We’ve determined the winner of the iPad, but before we reveal who it is, I wanted to take a moment to acknowledge a few of the people who correctly determined that the answer to the challenge was CVE 2010-3765.
Last time we put the obfuscated code in a .txt file for copy-and-pasting. To make it easy to compare that code against the solution to the challenge, follow this link for the unobfuscated .txt file.
Successful entrants in the contest—all of whom will receive a BreakingPoint t-shirt—include:
| Manuel Acanthephyra | Peter Kosinar |
| Alexander Antukh | Krzysztof Kotowicz |
| Ahmad Azizan | Neal Lambert |
| David B. | Jon Leathery |
| Sean Catchpole | Clément Lecigne |
| Matt Cote | Hermes Li |
| Chris Cross | lintaba |
| Holger Dähre | Richard Lyttle |
| Darryl at Kahu Security | Jonas Magazinius |
| Sébastien Duquette | Marcin Miszczak |
| Dennis Dwyer | Brian Mordosky |
| Peter Ferrie | psifertex |
| Georgi Geshev | Michael Schierl |
| Eugeniy Ghostyukhin | Chris Schmidt |
| Lars Olav Gigstad | Fermin J. Serna |
| Seth Hardy | Sudeep Singh |
| Mario Heiderich | Michele Spagnuolo |
| Norman Hippert | Tomas Stefunko |
| Csoban K. | Bartek Szopka |
| Prasanna K. | Sven Taute |
| Alexandros Kapravelos | Joey Tyson |
| Kris Kaspersky | WanderingGlitch |
| Yoshiki Kawata | Michael Xin |
| Anton Kirsanov | Yoyola |
Great work, everybody! Many of the hackers who responded gave us not just the correct CVE, but also interesting details about how they approached it. I am definitely taking their techniques into account for next time. Here are a few of my favorites from the lessons I’ve learned:
- No matter how obscured things are, if they are always obscured the same way, it is a simple matter to search-and-replace the obfuscated code with the de-obfuscated. I already have several ideas to increase entropy in my obfuscator, with different string obfuscations, more ways to get references to the window object, and so on.
- document.write() statements are an easy way to tell what’s going on. Aside from picking a less noisy CVE for next time, I’ll work on finding some clever ways around this problem.

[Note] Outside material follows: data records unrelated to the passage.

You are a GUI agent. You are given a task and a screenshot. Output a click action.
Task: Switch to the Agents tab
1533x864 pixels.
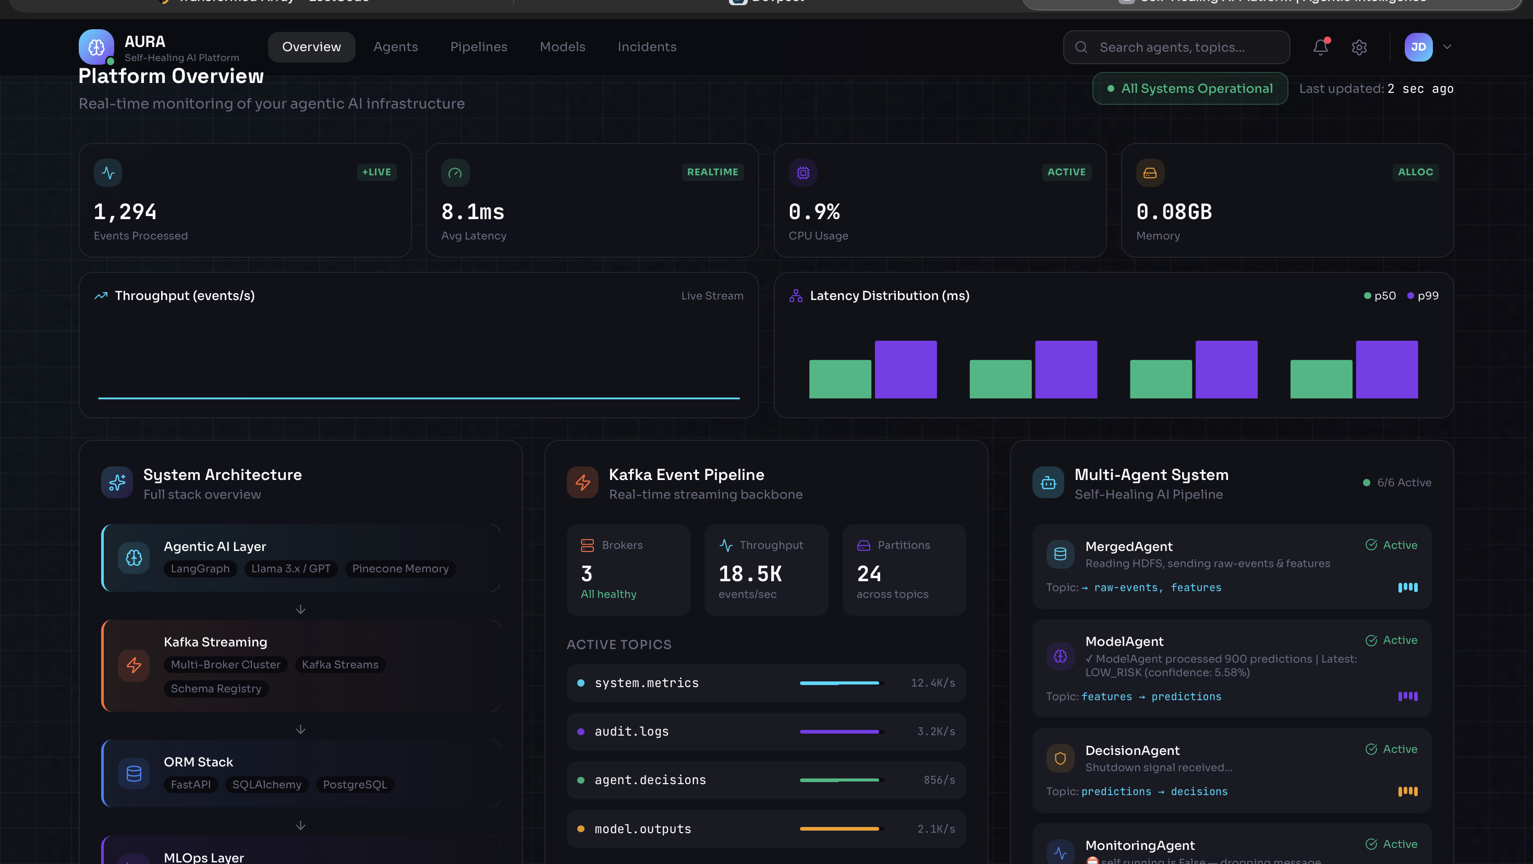click(395, 47)
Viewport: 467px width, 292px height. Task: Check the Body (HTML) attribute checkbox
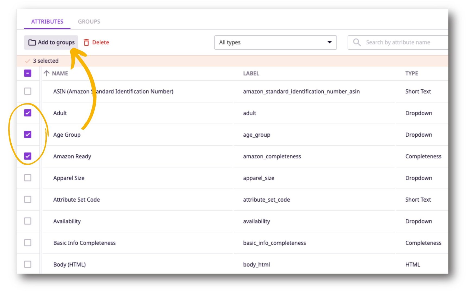point(28,264)
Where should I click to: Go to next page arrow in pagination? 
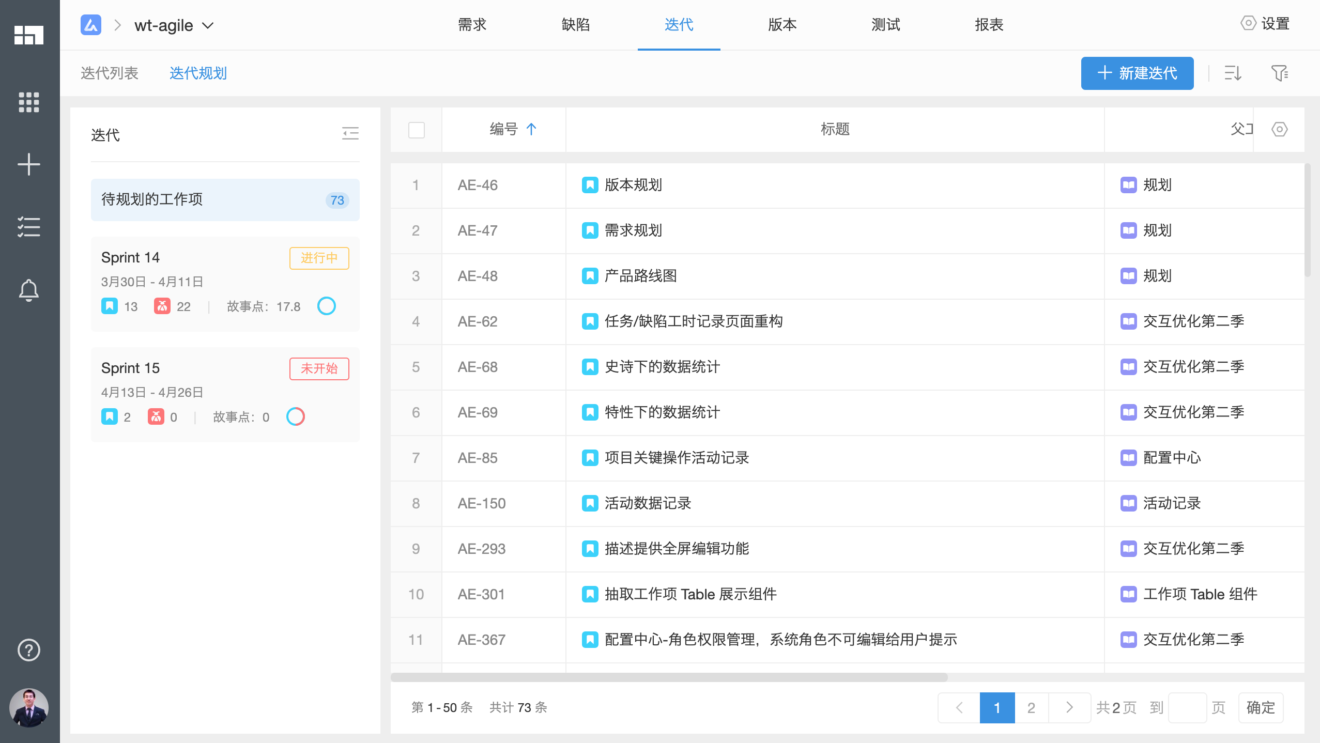coord(1069,707)
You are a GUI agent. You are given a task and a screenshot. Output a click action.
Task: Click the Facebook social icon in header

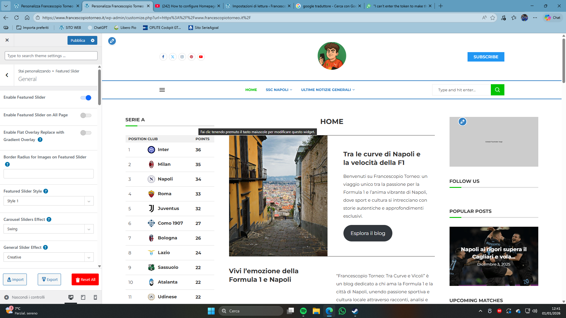point(163,57)
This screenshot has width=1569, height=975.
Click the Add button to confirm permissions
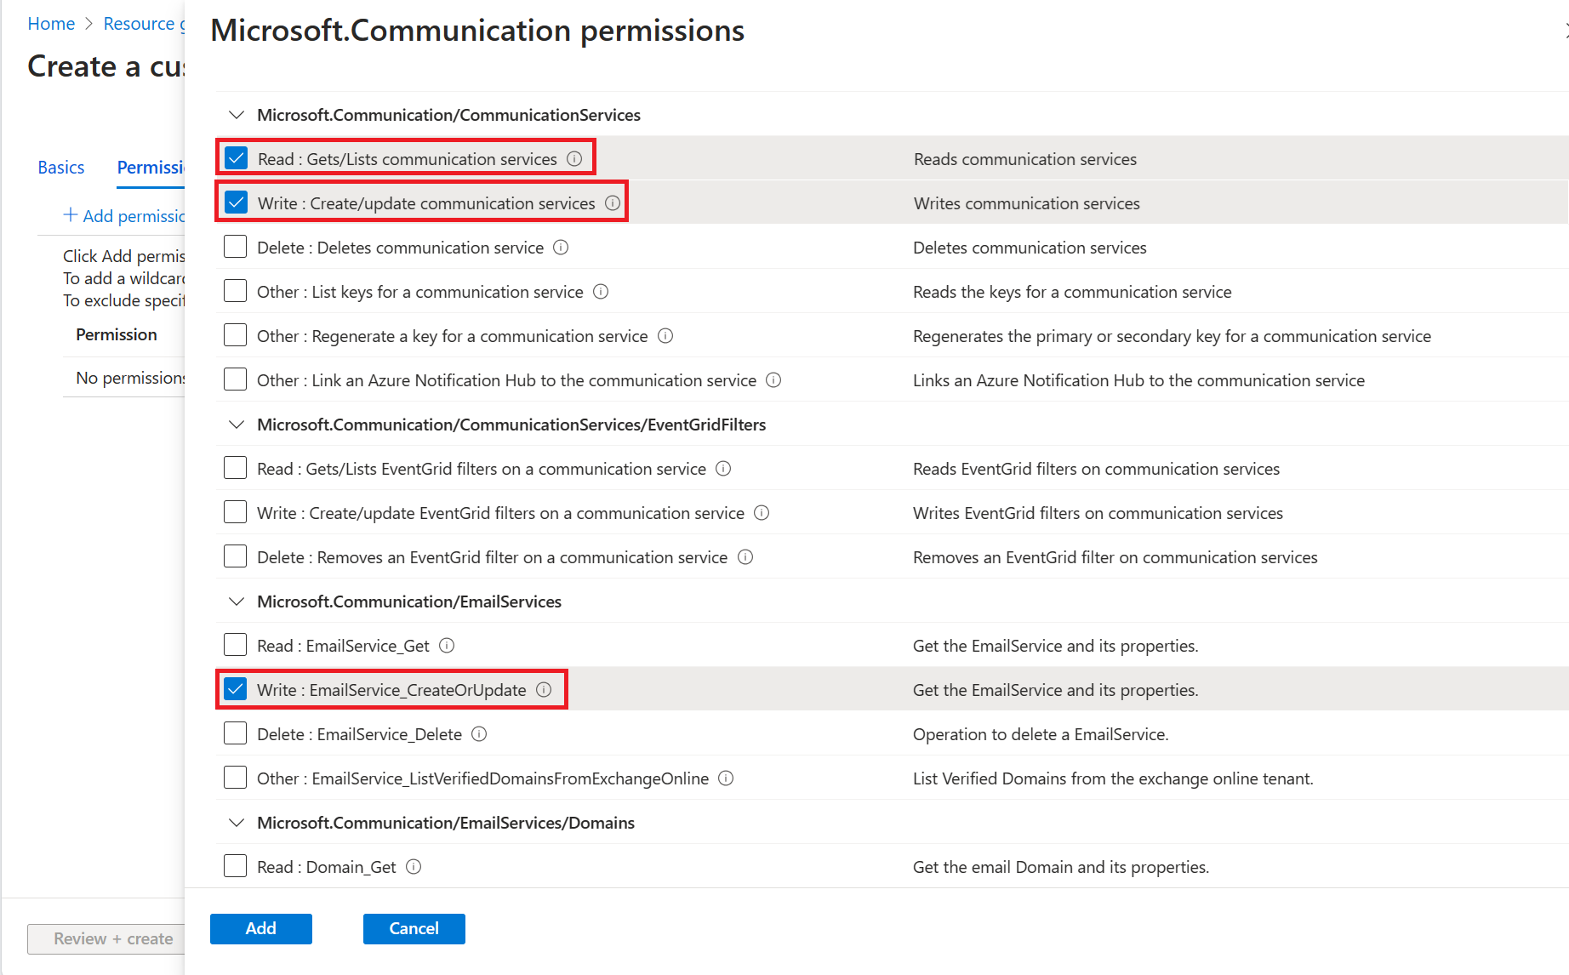[260, 928]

- Changing parts of the code (for example, swapping eval with console.log) allows for easier analysis. I have a couple of ideas for new encoding methods, such as basing the encoding on an md5sum of the code itself or something like that in order to prevent code-tampering.
All these insights give me more to work on for next time. But now, the moment you’ve all been waiting for . . . the winner is . . . Kris Kaspersky. We will be sending Kris the iPad shortly.
Thank you once again to everyone who participated. I hope you’re looking forward to the next challenge as much as I am!